Il giudice di prime cure, tuttavia, rigettava la domanda, sul presupposto che dagli atti di causa non vi fosse prova diretta della conoscenza, in capo al terzo acquirente, del pregiudizio che l’atto di trasferimento immobiliare potesse recare alle ragioni dei creditori.

Proposto gravame dalla curatela, lo stesso veniva accolto dal giudice di appello, con integrale riforma della decisione impugnata.

3. Avverso la sentenza della Corte partenopea ricorre per cassazione la società Mapra, sulla base – come detto – di cinque motivi.
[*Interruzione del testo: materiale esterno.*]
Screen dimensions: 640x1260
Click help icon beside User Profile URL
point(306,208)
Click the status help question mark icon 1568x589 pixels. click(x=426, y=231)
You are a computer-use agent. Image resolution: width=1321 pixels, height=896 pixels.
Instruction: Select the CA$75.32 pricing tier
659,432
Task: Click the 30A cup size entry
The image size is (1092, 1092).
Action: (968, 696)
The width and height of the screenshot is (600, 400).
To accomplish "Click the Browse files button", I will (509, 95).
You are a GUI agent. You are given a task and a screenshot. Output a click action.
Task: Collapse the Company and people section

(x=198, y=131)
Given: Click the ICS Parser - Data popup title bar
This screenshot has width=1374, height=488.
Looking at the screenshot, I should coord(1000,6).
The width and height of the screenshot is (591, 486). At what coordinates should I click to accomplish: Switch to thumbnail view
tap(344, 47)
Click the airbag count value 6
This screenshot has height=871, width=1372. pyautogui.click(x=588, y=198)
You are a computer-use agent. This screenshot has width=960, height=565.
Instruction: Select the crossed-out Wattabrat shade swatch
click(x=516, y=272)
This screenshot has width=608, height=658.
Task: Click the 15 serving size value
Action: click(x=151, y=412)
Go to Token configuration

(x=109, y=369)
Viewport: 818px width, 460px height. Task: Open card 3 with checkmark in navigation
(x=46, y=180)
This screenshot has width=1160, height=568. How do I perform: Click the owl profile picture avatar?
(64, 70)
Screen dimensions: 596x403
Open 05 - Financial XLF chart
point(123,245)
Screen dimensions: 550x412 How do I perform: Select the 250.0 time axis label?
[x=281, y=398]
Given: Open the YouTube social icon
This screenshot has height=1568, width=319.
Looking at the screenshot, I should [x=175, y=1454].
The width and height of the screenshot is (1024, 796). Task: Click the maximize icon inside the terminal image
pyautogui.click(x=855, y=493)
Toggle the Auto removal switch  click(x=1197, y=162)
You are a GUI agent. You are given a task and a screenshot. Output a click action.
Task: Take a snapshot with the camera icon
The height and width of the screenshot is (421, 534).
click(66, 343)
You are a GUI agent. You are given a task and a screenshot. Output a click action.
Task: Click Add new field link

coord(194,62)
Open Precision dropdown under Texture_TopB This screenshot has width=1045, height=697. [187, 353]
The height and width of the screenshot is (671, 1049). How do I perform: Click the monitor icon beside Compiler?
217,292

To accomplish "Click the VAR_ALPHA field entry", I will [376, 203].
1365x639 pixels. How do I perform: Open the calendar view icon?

3.1. Con il primo motivo – proposto a norma dell’art. 360 c.p.c., comma 1, nn. 3) e 5), – si deduce violazione e falsa applicazione dell’art. 132 c.p.c., comma 2, n. 4), e art. 342 c.p.c..

Si censura la sentenza impugnata sul presupposto che la Corte territoriale, “sull’erroneo ed illegittimo presupposto dell’apparenza e/o genericità della motivazione adottata dal giudice di prime cure”, abbia ritenuto – illegittimamente ed erroneamente – ammissibile il proposto gravame, considerando specifici i motivi posti a fondamento dello stesso, i quali, invece, si risolvevano nella pedissequa reiterazione di quelli dedotti in primo grado e puntualmente disattesi dal Tribunale.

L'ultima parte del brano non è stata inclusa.